Future systems will be too complex to design and implement explicitly. Instead, we will have to learn to engineer complex behaviours indirectly: through the discovery and application of local rules of behaviour, applied to simple process components, from which desired behaviours predictably emerge through dynamic interactions between massive numbers of instances.
This talk considers such indirect engineering of emergence using a processoriented architecture.

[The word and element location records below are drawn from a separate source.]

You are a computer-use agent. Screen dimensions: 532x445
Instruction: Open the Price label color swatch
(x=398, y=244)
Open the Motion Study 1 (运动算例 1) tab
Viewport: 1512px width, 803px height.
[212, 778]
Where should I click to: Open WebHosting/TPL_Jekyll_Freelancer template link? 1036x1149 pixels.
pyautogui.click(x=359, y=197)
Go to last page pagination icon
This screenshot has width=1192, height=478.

Different varieties of behaviour may emerge within a single application, with interactions between them provoking ever-richer patterns – almost social systems. We will illustrate with a study based on Reynolds' boids: emergent behaviours include flocking (of course), directional migration (with waves), fear and panic (of hawks), orbiting (points of interest), feeding frenzy (when in a large enough flock), turbulent flow and maze solving. With this kind of engineering, a new problem shows up: the suppression of the emergence of undesired behaviours. The panic reaction within a flock to the sudden appearance of a hawk is a case in point. With our present rules, the flock loses cohesion and scatters too quickly, making individuals more vulnerable. What are the rules that will make the flock turn almost-as-one and maintain most of its cohesion? There are only the boids to which these rules may apply (there being, of course, no design or programming entity corresponding to a flock). More importantly, how do we set about finding such rules in the first place?
Our architecture and models are written in occam-π, whose processes are sufficiently lightweight to enable a sufficiently large mass to run and be interacted with for real-time experiments on emergent behaviour.
This work is in collaboration with the Software Engineering Institute (at CMU) and is part of the CoSMoS project (at the Universities of Kent and York in the UK).